— start Passage —

User code can be further categorized into two subcategories:
- **Support libraries** are a collection of common libraries used by tests.
- **Tests** are actual test cases written by test authors.
The framework provides following APIs to users:
- Test authors: **Go APIs** to interact with the framework, including:
- Registering entities (e.g. tests) to the framework
- Defining a test bundle
- Some basic libraries shared with the framework (e.g. SSH)
- Test requesters: **CLI command ("Tast CLI")** to work with tests, providing:
- Command line flags and parameters to specify execution configuration
- Stable protocols to report test results
The next diagram illustrates the relationship of those layers.
![Tast layers](images/component-stack.png)

— end Passage —
— start Dataset entries —

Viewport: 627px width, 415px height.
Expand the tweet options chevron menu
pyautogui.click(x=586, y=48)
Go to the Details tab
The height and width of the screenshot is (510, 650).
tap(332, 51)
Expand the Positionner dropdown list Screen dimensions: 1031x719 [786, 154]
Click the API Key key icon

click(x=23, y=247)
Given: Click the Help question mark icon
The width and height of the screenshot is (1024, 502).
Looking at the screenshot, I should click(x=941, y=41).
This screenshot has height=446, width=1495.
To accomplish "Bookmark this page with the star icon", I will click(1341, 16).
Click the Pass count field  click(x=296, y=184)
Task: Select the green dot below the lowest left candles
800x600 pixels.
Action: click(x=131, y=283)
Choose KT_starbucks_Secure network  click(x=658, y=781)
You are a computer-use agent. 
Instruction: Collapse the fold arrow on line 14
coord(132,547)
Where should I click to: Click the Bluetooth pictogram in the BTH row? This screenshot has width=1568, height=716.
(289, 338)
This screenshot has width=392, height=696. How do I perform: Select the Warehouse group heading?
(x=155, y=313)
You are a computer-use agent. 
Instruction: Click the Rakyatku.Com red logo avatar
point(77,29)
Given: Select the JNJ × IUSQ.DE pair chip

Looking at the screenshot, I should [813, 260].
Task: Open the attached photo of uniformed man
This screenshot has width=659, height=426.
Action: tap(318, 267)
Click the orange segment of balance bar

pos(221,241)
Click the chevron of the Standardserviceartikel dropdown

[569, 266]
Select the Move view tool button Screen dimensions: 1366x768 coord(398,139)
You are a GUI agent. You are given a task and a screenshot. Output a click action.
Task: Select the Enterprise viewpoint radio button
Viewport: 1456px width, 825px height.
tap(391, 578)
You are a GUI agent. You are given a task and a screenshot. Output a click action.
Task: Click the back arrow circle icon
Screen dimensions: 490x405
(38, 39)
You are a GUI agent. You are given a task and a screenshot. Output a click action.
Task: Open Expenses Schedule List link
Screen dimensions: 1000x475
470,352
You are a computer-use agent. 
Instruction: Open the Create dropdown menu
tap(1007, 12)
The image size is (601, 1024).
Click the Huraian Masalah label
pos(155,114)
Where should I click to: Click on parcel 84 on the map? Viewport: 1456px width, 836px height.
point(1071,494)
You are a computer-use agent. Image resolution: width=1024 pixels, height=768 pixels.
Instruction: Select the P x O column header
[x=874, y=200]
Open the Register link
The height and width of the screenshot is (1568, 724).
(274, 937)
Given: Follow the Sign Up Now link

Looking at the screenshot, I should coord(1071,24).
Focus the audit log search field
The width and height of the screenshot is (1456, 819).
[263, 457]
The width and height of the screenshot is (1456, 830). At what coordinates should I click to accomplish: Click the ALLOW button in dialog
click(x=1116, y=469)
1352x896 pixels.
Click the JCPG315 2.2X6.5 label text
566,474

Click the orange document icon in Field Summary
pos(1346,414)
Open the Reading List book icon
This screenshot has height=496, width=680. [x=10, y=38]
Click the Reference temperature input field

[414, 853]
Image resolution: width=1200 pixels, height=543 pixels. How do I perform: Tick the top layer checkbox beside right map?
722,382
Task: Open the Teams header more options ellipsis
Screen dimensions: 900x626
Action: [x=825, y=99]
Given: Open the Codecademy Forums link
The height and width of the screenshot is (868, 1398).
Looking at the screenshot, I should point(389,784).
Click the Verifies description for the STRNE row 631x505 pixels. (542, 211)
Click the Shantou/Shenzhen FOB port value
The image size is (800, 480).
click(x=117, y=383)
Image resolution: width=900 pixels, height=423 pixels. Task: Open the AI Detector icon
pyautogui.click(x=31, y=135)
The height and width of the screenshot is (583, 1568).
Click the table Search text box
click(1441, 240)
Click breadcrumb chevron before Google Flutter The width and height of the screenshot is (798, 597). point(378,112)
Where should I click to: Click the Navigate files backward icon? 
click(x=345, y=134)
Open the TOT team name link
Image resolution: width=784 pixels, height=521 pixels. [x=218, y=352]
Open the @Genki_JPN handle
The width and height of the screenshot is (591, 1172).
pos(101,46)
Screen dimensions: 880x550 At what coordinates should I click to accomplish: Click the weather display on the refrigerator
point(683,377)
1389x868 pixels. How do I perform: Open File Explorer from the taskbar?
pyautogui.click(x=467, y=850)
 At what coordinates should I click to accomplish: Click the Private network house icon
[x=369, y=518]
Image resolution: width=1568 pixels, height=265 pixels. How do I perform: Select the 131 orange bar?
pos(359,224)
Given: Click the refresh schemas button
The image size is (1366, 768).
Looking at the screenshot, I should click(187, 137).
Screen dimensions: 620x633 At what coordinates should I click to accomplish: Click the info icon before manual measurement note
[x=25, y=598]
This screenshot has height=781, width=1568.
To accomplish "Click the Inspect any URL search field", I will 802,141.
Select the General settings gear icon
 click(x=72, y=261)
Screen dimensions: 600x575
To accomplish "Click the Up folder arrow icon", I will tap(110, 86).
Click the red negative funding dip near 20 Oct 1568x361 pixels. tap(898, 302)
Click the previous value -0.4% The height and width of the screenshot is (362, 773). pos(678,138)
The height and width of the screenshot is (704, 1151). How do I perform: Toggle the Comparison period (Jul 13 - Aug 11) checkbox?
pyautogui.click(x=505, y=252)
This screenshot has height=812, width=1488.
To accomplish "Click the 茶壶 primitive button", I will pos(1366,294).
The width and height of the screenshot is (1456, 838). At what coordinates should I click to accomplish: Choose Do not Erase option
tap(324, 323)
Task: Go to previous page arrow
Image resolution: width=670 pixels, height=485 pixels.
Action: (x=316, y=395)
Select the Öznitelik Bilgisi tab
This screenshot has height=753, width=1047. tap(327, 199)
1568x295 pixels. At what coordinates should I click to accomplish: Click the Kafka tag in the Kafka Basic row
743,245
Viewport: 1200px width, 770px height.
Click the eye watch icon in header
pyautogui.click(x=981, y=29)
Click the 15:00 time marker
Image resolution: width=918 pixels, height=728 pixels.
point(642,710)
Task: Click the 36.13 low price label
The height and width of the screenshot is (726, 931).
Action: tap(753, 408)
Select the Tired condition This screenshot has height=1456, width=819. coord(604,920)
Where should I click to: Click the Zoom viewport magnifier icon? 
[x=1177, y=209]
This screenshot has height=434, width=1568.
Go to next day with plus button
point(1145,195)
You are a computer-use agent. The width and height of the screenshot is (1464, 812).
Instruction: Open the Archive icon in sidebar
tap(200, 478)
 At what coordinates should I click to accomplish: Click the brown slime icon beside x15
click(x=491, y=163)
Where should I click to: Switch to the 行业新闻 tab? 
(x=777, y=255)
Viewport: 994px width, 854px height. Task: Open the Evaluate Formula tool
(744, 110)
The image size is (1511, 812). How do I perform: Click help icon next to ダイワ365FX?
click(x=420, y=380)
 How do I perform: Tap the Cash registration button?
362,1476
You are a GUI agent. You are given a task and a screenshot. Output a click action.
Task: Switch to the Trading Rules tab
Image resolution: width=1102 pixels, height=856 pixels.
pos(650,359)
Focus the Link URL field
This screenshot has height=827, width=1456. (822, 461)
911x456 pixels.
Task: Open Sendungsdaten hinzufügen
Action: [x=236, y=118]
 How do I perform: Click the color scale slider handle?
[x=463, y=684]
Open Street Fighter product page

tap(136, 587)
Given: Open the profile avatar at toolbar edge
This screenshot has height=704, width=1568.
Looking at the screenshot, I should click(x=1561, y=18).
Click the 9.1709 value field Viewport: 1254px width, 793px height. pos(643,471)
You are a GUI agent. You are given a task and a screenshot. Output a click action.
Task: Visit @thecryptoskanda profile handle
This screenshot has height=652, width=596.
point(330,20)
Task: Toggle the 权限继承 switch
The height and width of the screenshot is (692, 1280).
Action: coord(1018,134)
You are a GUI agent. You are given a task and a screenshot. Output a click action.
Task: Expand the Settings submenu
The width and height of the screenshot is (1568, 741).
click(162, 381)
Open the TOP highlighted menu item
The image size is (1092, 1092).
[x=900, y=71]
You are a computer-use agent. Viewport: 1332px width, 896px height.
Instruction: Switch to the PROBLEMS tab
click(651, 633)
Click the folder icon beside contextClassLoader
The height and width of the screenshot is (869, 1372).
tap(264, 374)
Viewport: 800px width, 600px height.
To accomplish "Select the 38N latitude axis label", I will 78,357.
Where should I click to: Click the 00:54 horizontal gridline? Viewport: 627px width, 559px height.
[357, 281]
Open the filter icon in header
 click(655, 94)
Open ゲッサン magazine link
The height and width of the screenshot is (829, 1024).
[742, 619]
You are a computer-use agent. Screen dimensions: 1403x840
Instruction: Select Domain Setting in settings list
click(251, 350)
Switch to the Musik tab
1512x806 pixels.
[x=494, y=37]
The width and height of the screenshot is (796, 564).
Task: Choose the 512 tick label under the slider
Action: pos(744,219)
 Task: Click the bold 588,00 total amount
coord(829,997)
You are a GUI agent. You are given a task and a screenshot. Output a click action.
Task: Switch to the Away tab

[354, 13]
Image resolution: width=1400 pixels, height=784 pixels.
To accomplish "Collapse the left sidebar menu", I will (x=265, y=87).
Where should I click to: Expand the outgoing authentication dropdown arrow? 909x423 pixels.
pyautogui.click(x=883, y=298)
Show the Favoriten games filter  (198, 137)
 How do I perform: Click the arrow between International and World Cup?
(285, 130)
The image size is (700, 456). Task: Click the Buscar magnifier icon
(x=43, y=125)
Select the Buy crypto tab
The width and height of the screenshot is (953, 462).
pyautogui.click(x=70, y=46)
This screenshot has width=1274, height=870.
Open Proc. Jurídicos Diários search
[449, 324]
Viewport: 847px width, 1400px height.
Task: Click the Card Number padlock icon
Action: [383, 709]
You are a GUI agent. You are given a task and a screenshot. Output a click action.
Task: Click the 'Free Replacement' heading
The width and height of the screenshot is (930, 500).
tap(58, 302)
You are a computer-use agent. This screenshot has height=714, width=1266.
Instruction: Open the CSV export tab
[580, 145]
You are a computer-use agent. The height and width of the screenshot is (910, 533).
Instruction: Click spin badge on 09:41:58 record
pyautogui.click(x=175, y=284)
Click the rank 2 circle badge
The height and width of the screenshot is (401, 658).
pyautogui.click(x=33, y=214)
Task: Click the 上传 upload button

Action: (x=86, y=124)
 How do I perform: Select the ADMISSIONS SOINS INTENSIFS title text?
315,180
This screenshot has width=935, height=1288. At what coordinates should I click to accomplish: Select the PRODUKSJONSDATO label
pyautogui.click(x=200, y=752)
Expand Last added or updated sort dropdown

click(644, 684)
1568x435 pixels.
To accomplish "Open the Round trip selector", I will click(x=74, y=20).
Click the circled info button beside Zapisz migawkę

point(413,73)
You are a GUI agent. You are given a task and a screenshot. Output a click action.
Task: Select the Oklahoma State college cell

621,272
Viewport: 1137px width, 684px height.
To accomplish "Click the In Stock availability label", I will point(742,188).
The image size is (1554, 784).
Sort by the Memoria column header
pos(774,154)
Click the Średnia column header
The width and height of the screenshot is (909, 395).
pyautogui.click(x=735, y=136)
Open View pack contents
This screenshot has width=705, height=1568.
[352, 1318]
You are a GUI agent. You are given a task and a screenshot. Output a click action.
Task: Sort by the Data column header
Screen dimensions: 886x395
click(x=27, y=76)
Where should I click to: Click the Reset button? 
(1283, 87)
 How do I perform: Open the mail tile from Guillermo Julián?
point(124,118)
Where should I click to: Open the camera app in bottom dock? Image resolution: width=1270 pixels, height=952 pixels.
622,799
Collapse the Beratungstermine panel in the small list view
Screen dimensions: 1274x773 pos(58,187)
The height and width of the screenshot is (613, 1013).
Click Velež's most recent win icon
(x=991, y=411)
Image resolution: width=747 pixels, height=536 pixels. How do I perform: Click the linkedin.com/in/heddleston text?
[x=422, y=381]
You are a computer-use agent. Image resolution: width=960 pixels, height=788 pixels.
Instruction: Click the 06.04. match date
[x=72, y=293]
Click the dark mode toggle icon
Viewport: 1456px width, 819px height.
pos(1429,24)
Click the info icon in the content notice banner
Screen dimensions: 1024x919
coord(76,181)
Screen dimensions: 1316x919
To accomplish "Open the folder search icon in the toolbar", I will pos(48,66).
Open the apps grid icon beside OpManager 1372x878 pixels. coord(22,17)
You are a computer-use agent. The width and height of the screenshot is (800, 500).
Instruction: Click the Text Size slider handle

— end Dataset entries —

_Written request A:_
List every term that the Tast framework passage sets in bold.
_Written request B:_
Copy the Tast framework passage from "User code can" up to and including "of those layers.".

_Written response A:_
Support libraries
Tests
Go APIs
CLI command ("Tast CLI")

_Written response B:_
User code can be further categorized into two subcategories:
- **Support libraries** are a collection of common libraries used by tests.
- **Tests** are actual test cases written by test authors.
The framework provides following APIs to users:
- Test authors: **Go APIs** to interact with the framework, including:
- Registering entities (e.g. tests) to the framework
- Defining a test bundle
- Some basic libraries shared with the framework (e.g. SSH)
- Test requesters: **CLI command ("Tast CLI")** to work with tests, providing:
- Command line flags and parameters to specify execution configuration
- Stable protocols to report test results
The next diagram illustrates the relationship of those layers.